Amidst the series of events, Trump continued to weigh his previous choices and worried about the long-term war. And he continued to receive messages from all sides of his political coalition. It has been divided into wisdom to launch a strike that could spark the United States in war for years to come.
He repeatedly called after a call Tuesday night from Senator Lindsey Graham, a prominent voice in support of hitting Iran, who described the president as “very focused and very calm.”
“When he says he won’t say nuclear weapons for Iran, he means that,” Graham said the next day. “He gave them the opportunity to diplomacy. I think they miscalculated about President Trump.”
One of the most prominent voices against the strike, his former top strategist Steve Bannon was there at the White House on Thursday for lunch with the president, which had been rescheduled weeks ago.
He made no mention of his conversation with Trump on his “War Room” show later Thursday. But a day ago, he told the Round Table that engaging in a led conflict with Iran would be a historic mistake.
“My mantra now: the Israelites must finish what they started,” he said at the breakfast at the Christian Science Monitor. “We can’t do this again. We’re tearing the country apart. We can’t have another Iraq.”
For Trump, the swirl of options, opinions and advice is nothing new. He is very faced with Iran’s decision as he has almost all the major choices of his presidency by seeking advice and trying to arrive at a solution that pleases the widest range of his supporters.
The answer this time may not be that simple, and Trump doesn’t hold every card in conflicts that are playing around the world. Israel’s decision to launch a strike a week ago was no surprise to the president, but he was still opposed to his public pleading. And in Iran, he stands up against an enemy with a long history of strengthening its position under pressure from the US.

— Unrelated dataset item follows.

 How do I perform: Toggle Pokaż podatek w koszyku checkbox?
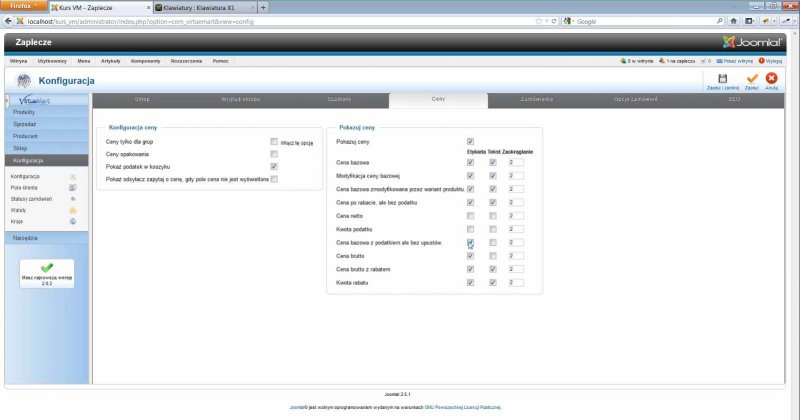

As he arrived at his New Jersey home on Friday, Trump said it would be difficult to ask Netanyahu to ask him to ease the Iranian strike in pursuit of diplomacy, given Israel’s success in previous conflicts. And he said the two-week window he set a day ago was the maximum period that allows diplomacy to work, ensuring the option to order a strike before the time comes.
The president could not say whether his previous decision was the biggest thing he would face as a president. However, as he attempted to find a balance between ending Iran’s nuclear ambitions and protecting the United States from war, he provided an assessment of what he hoped his legacy would be on the other side.
“I’m always a peace manager,” he said. “That doesn’t mean it. Sometimes it takes some toughness to create peace.